🤖 AI Summary
Robot manipulation skills often suffer from limited generalization across objects of the same category due to reliance on instance-specific training data. To address this, we propose an open-vocabulary spatial-semantic diffusion framework—the first to enable skill transfer from instance-level to category-level manipulation. Our method decouples spatial-geometric and functional-semantic representations, operating solely on a single RGB image input. It integrates a diffusion model, a promptable semantic module, a depth estimation network, and a spatial feature encoder—requiring neither multi-view inputs nor camera calibration. Evaluated in both simulation and on real robotic platforms, the approach demonstrates robustness to intra-category variations in appearance, scale, and pose. It successfully executes manipulation tasks—including grasping and placing—on unseen objects within trained categories, achieving significantly higher generalization accuracy than existing baselines.
📝 Abstract
Recent advances in skill learning has propelled robot manipulation to new heights by enabling it to learn complex manipulation tasks from a practical number of demonstrations. However, these skills are often limited to the particular action, object, and environment extit{instances} that are shown in the training data, and have trouble transferring to other instances of the same category.

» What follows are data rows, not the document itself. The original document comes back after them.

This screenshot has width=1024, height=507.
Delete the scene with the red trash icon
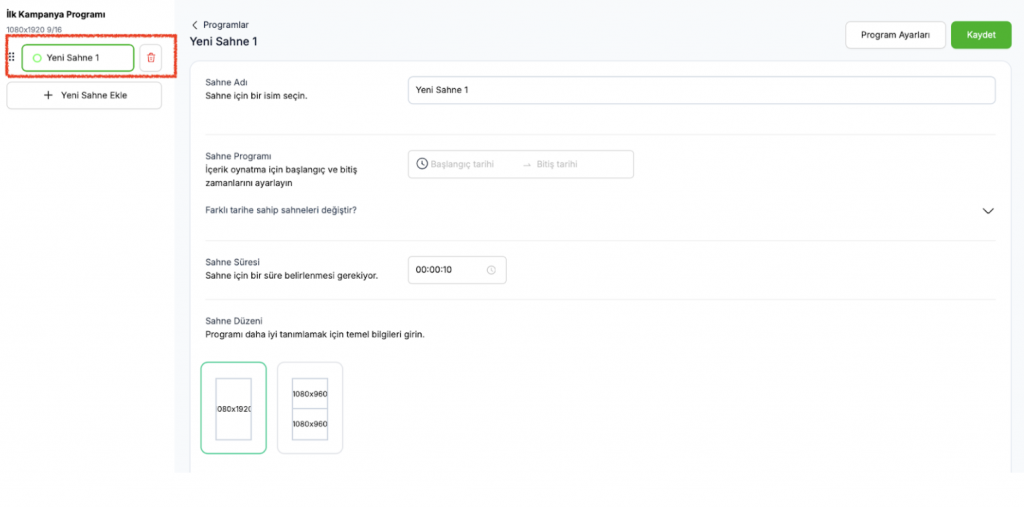coord(151,58)
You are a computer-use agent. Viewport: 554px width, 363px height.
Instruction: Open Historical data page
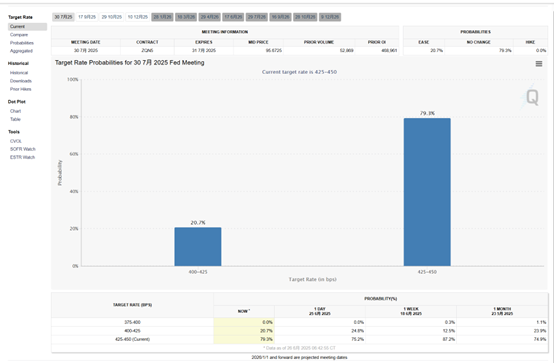point(19,73)

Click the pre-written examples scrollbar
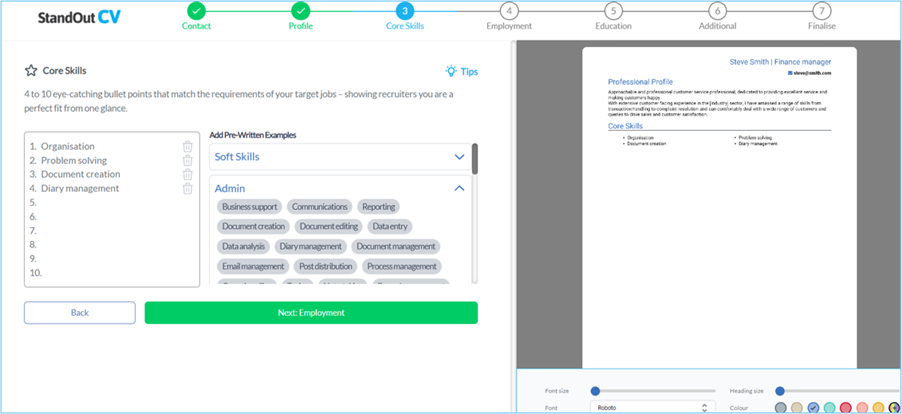(x=475, y=159)
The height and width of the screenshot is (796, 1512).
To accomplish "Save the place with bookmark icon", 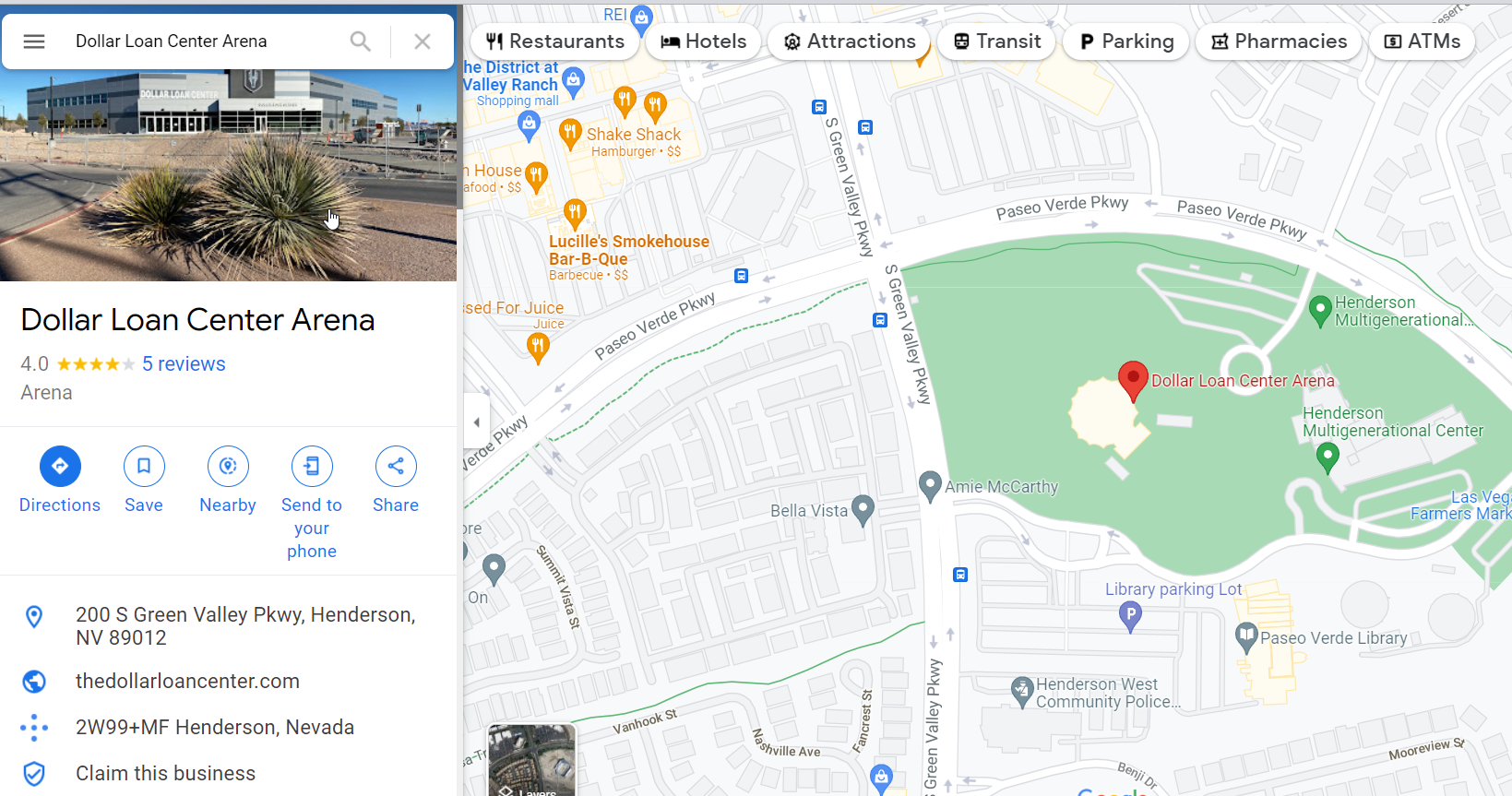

In this work we present an open-vocabulary Spatial-Semantic Diffusion policy (S$^2$-Diffusion) which enables generalization from instance-level training data to category-level, enabling skills to be transferable between instances of the same category. We show that functional aspects of skills can be captured via a promptable semantic module combined with a spatial representation. We further propose leveraging depth estimation networks to allow the use of only a single RGB camera. Our approach is evaluated and compared on a diverse number of robot manipulation tasks, both in simulation and in the real world. Our results show that S$^2$-Diffusion is invariant to changes in category-irrelevant factors as well as enables satisfying performance on other instances within the same category, even if it was not trained on that specific instance. Full videos of all real-world experiments are available in the supplementary material.